Concept of Independent and Dependent Variable
A variable is something you’re trying to measure. It can be practically anything, such as objects, amounts of time, feelings, events, or ideas. If you’re studying how people feel about different television shows, the variables in that experiment are television shows and feelings. If you’re studying how different types of fertilizer affect how tall plants grow, the variables are type of fertilizer and plant height.
There are two key variables in every experiment
The independent variable and the dependent variable. The independent variable is the variable whose change isn’t affected by any other variable in the experiment. Either the scientist has to change the independent variable herself or it changes on its own; nothing else in the experiment affects or changes it. Two examples of common independent variables are age and time. There’s nothing you or anything else can do to speed up or slow down time or increase or decrease age. They’re independent of everything else.
The dependent variable is what is being studied and measured in the experiment. It’s what changes as a result of the changes to the independent variable. An example of a dependent variable is how tall you are at different ages. The dependent variable (height) depends on the independent variable (age).
An easy way to think of independent and dependent variables is, when you’re conducting an experiment, the independent variable is what you change, and the dependent variable is what changes because of that. You can also think of the independent variable as the cause and the dependent variable as the effect.
It can be a lot easier to understand the differences between these two variables with examples, so let’s look at some sample experiments below.

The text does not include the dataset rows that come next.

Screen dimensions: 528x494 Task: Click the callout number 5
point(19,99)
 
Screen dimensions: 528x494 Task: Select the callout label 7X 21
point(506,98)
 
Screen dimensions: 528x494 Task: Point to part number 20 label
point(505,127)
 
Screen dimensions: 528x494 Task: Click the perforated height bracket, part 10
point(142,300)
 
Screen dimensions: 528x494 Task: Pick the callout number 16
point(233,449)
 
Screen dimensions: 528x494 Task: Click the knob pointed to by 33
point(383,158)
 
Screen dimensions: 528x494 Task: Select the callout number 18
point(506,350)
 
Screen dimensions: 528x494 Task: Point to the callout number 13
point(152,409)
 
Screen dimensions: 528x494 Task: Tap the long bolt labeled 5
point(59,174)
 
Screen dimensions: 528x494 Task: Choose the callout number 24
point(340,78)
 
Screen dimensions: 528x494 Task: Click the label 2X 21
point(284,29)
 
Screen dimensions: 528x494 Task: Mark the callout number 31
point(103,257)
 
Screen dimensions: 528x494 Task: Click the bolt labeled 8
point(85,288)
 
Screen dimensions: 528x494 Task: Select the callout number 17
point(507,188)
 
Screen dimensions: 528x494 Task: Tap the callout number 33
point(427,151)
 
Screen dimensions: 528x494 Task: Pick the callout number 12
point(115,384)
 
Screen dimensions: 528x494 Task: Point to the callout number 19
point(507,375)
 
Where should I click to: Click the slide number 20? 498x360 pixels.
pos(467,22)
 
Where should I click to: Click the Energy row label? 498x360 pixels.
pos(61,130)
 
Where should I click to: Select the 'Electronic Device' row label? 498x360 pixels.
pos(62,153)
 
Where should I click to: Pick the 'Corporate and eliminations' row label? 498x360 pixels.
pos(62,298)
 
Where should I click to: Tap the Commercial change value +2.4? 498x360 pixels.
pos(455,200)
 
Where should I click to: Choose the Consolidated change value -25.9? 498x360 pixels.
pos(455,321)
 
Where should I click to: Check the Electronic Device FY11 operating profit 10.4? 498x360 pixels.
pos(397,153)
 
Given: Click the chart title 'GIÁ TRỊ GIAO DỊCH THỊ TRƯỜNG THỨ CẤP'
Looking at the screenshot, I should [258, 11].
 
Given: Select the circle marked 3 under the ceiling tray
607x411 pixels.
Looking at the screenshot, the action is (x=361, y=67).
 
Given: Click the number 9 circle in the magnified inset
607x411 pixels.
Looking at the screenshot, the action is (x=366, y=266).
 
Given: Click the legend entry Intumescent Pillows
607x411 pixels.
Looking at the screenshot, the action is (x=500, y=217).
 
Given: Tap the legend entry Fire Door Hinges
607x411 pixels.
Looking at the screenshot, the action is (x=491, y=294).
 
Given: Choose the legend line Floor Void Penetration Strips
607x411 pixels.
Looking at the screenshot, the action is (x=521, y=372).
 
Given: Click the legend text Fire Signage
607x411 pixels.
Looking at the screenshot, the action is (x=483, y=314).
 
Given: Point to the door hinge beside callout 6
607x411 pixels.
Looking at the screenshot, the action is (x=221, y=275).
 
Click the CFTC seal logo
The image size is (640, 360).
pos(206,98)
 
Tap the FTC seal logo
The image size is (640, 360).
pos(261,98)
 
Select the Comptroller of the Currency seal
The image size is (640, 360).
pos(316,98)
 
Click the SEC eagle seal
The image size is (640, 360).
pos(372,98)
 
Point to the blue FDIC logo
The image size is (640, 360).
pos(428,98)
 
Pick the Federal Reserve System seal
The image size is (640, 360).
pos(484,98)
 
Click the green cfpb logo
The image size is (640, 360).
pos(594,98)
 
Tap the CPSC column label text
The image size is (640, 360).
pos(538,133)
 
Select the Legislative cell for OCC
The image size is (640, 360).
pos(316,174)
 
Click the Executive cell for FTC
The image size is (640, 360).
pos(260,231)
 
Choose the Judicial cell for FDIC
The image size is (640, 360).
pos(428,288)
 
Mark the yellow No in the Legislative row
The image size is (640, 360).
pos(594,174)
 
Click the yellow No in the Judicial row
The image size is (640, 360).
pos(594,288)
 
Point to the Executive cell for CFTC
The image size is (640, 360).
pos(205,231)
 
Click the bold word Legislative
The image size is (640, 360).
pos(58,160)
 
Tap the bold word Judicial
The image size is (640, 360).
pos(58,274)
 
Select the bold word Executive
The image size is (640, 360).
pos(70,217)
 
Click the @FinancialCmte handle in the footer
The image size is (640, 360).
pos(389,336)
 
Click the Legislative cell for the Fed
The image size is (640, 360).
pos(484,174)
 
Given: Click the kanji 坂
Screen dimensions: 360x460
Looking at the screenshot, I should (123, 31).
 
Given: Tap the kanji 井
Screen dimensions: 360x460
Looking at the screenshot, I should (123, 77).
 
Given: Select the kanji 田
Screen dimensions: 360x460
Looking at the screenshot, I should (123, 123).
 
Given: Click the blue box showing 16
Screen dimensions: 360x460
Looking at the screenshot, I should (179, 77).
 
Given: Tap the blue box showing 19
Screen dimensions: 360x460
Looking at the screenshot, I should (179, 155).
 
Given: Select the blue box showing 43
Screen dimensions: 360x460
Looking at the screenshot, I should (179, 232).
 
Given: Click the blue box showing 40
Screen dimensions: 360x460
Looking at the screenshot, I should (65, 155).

Examples of Independent and Dependent Variables in Experiments
Below are overviews of three experiments, each with their independent and dependent variables identified.
Experiment 1: You want to figure out which brand of microwave popcorn pops the most kernels so you can get the most value for your money. You test different brands of popcorn to see which bag pops the most popcorn kernels.
- Independent Variable: Brand of popcorn bag (It’s the independent variable because you are actually deciding the popcorn bag brands)
- Dependent Variable: Number of kernels popped (This is the dependent variable because it’s what you measure for each popcorn brand)
Experiment 2: You want to see which type of fertilizer helps plants grow fastest, so you add a different brand of fertilizer to each plant and see how tall they grow.
- Independent Variable: Type of fertilizer given to the plant
- Dependent Variable: Plant height
Experiment 3: You’re interested in how rising sea temperatures impact algae life, so you design an experiment that measures the number of algae in a sample of water taken from a specific ocean site under varying temperatures.
- Independent Variable: Ocean temperature
- Dependent Variable: The number of algae in the sample
For each of the independent variables above, it’s clear that they can’t be changed by other variables in the experiment. You have to be the one to change the popcorn and fertilizer brands in Experiments 1 and 2, and the ocean temperature in Experiment 3 cannot be significantly changed by other factors. Changes to each of these independent variables cause the dependent variables to change in the experiments.